Ce qu’il dit ensuitte, à sçavoir, que la terre oste, ou fait perdre la vitesse qui portoit la balle en bas, est contre mon hypothese ; car i’ay supposé tout au contraire que la balle ne perdoit rien du tout de sa vitesse ; Et mesme contre l’experience ; Car autrement une balle tombant perpendiculairement sur la terre iamais ne rejailliroit : Ie ne voy donc point que ma demonstration peche en quoy que ce soit. Mais il s’est luy-mesme grandement trompé, pour n’avoir pas distingué le mouvement d’avec la determination ; car il est certain que le mouvement ne se soit en aucune façon diminuer, Clerselier III, 124 pour faire que la reflexion se fasse à angles égaux.

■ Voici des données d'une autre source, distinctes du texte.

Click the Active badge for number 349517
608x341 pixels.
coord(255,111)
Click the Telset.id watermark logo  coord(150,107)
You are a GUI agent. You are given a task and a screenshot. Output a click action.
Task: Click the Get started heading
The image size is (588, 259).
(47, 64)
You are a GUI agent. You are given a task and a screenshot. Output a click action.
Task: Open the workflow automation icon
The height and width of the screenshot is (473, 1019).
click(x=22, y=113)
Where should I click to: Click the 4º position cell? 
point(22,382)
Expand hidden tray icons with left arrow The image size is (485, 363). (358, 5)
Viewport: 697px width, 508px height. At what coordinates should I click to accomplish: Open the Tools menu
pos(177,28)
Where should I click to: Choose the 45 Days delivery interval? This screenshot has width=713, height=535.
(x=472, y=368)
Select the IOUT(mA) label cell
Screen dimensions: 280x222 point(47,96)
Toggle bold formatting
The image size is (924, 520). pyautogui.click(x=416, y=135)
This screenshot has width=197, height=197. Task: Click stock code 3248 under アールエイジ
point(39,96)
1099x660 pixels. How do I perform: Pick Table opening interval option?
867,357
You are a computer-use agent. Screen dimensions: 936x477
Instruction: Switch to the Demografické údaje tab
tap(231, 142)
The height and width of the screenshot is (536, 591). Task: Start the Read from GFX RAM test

De plus ce qu’il avance comme un Principe, à sçavoir, que ce qui ne cede point à la moindre force ne peut estre emporté par quelque force que ce soit, n’a aucune apparence de verité. Car qui croira, par exemple, que le bassin d’une balance chargé de cent livres, cede tant soit peu au poids d’une livre qui est mis de l’autre costé, à cause qu’il cede et peut estre enlevé par le poids de deux cens livres. Ie demeure pourtant bien d’accord que la partie de la terre sur laquelle tombe une balle cede ou preste tant soit peu, comme aussi que la partie de la balle qui touche la terre se recourbe aussi quelque peu en dedans ; Et mesme, de ce que la terre et la balle reprennent aussi-tost apres leur premiere situation, que cela est en partie cause du bond de la balle ; Mais ie soûtiens que le bond qu’elle fait, est tousiours plus empesché de ce que la balle et la terre cedent l’une à l’autre, qu’il n’est aidé par leur ressort ; Et que de là l’on peut demonstrer que la reflexion d’une balle, et des autres semblables corps qui ne sont pas entierement durs, ne se fait iamais precisément à angles égaux ; Mais cela se voit sans aucune demonstration par la seule experience, qui nous monstre que les balles les plus molles ne rebondissent pas si haut, ny par des angles si grands, que celles qui sont plus dures. D’où l’on voit combien vainement et inutilement il apporte pour raison de cette égalité des angles en la reflexion cette mollesse de la terre ; veu principalement que de là il s’ensuivroit, que si la terre et la balle estoient si dures qu’elles ne pussent en aucune façon prester ou se courber en dedans, il ne se feroit aucune reflexion ; ce qui est incroyable et contre le sens commun. Et cela fait voir aussi avec combien de raison i’ay supposé que la terre et la balle estoient parfaitement dures, afin de reduire la chose à un examen Mathematique.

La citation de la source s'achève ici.